Or can you give me sample config files for the scenario in Picture I pasted.

If my understanding is correct the it is the stats of the production workload . Is my understanding correct ?

Yes, this is correct. If you're not seeing the data in test server, SqlWorkload database and baseline schema then something is wrong and the logs might have some relevant info.

If you want to record the performance of the replay on the test server, then you need a second sqlworkload.exe running at the same time as the capture/replay (the one for which you already posted the JSON configuration).
The configuration of the second sqlworkload should look as described in this blog post: https://spaghettidba.com/2020/03/03/performing-a-real-time-replay-with-workloadtools/

Hope this makes sense!

I am able to capture the sqlworkload 2 replay analysis via second command workload exe. But I am not able to write the prod baseline in the first command line workload exe. which is as below

"Listener":
{
"__type": "ExtendedEventsWorkloadListener",
"ConnectionInfo":
{
"ServerName": "ProdServer",
"DatabaseName": "ProdDB",
"UserName": "sa",
"Password": "P4$$w0rd!"
},
"DatabaseFilter": "SourceDatabase"
},

"Consumers":
[
    {
        "__type": "ReplayConsumer",
        "ConnectionInfo":
        {
            "ServerName": "TestServer",
            "DatabaseName": "ProdDB_Copy",
            "UserName": "sa",
            "Password": "Pa$$w0rd!"
        }
    },
    {
        "__type": "AnalysisConsumer",
        "ConnectionInfo":
        {
            "ServerName": "TestServer",
            "DatabaseName": "SQLWorkLoad",
            "SchemaName": "baseline",
            "UserName": "sa",
            "Password": "P4$$w0rd!"
        },
        "UploadIntervalSeconds": 60
    }
]

}

What happens? Do you get an error? Do you have a log file?
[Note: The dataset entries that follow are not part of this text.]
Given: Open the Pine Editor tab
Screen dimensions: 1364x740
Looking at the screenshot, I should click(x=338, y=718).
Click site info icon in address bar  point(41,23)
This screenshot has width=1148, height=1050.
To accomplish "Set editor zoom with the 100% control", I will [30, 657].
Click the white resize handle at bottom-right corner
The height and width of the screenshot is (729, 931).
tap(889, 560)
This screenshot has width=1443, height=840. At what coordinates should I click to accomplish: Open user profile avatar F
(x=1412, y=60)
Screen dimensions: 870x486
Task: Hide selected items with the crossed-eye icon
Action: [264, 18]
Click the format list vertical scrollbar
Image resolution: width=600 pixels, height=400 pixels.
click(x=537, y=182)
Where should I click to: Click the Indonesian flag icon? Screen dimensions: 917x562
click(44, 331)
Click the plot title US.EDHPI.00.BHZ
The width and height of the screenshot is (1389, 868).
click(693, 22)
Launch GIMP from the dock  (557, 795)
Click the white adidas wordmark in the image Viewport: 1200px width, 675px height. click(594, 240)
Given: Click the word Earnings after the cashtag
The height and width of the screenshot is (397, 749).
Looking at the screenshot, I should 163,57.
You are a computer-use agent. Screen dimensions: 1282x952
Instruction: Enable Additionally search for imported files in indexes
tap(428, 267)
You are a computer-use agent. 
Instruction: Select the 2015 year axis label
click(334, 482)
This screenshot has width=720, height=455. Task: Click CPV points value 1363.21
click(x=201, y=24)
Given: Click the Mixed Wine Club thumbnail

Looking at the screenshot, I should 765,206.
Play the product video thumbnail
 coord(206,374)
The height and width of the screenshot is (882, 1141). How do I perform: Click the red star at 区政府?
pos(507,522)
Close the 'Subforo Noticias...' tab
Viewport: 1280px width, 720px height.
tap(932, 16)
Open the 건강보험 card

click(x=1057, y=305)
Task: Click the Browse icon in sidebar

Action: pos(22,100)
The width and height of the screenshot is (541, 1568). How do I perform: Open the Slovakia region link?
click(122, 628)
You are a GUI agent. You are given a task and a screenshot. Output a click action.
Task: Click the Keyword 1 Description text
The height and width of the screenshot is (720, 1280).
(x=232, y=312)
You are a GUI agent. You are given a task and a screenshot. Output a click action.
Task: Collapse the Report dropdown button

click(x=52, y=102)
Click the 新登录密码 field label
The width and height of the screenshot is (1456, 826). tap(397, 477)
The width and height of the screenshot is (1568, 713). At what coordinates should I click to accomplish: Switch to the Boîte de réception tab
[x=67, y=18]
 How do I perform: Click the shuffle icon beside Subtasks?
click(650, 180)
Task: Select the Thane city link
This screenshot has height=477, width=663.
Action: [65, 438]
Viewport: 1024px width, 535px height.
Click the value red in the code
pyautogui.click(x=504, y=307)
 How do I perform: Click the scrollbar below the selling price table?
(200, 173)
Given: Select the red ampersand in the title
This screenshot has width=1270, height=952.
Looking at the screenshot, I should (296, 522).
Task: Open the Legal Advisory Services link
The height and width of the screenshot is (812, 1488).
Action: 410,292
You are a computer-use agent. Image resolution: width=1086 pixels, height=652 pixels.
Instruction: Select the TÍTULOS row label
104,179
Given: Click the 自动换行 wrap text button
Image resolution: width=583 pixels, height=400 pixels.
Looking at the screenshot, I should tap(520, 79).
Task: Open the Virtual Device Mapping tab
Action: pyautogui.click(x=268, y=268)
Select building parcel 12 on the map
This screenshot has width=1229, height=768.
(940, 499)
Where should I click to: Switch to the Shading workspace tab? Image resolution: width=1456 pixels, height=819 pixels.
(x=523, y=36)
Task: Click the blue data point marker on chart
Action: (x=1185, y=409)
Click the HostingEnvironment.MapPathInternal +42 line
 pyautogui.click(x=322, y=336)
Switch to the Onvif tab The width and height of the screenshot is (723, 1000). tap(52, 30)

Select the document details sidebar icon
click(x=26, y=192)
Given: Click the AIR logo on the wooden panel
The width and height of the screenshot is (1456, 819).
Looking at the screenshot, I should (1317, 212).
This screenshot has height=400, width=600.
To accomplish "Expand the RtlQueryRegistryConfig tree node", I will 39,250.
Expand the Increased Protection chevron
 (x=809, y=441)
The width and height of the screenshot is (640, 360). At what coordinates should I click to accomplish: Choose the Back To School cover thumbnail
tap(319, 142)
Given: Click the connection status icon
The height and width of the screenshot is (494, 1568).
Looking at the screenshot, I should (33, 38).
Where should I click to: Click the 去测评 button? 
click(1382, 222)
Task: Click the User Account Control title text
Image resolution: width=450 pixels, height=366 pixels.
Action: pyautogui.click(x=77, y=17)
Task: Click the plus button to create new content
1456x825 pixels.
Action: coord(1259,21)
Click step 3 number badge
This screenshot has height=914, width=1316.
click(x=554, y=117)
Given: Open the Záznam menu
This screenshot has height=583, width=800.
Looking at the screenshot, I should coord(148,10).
nothing happens I even see a connection but nothing gets written. I restarted the server where the workload tool is installed, it still does not work.

"__type": "AnalysisConsumer",
"ConnectionInfo":
{
"ServerName": "TestServer",
"DatabaseName": "SQLWorkLoad",
"SchemaName": "baseline",
"UserName": "sa",
"Password": "P4$$w0rd!"
},
"UploadIntervalSeconds": 60

This part does not work.

So sqlworkload.exe outputs absolutely nothing on stdout? That's weird.
The only thing I can think of is that it can't cope with the load. Is the process eating up a lot of RAM/CPU?

nope . Memory utilization is only 30 GB tops and CPU is about 30 - 50 % utilization. Do you want me to try running the Anylze component separately for prod load as a seperate cmdline?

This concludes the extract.